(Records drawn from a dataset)
▬▬▬▬▬▬
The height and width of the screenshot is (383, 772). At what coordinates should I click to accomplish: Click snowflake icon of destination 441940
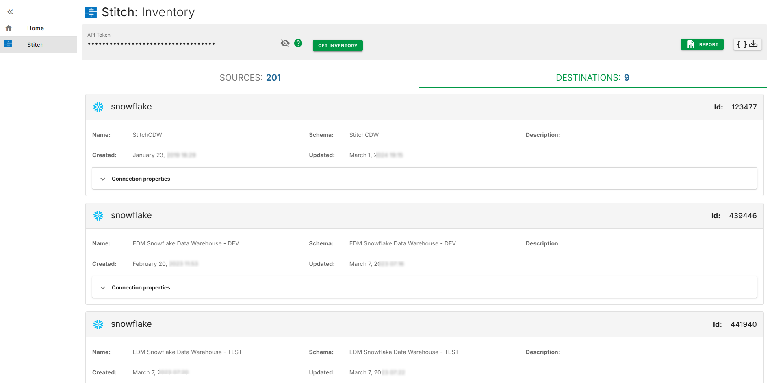pyautogui.click(x=98, y=324)
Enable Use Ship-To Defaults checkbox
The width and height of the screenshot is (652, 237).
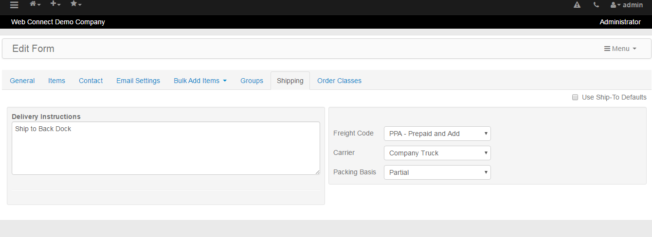(x=575, y=97)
▬▬▬▬▬▬
**PROBLEM STATEMENT**: Restate word for word the lines from the one holding "Enable Use Ship-To Defaults checkbox" down through the last line of the records above, and do not include the pictures.

**REPLY TO THE TASK**:
Enable Use Ship-To Defaults checkbox
The width and height of the screenshot is (652, 237).
(x=575, y=97)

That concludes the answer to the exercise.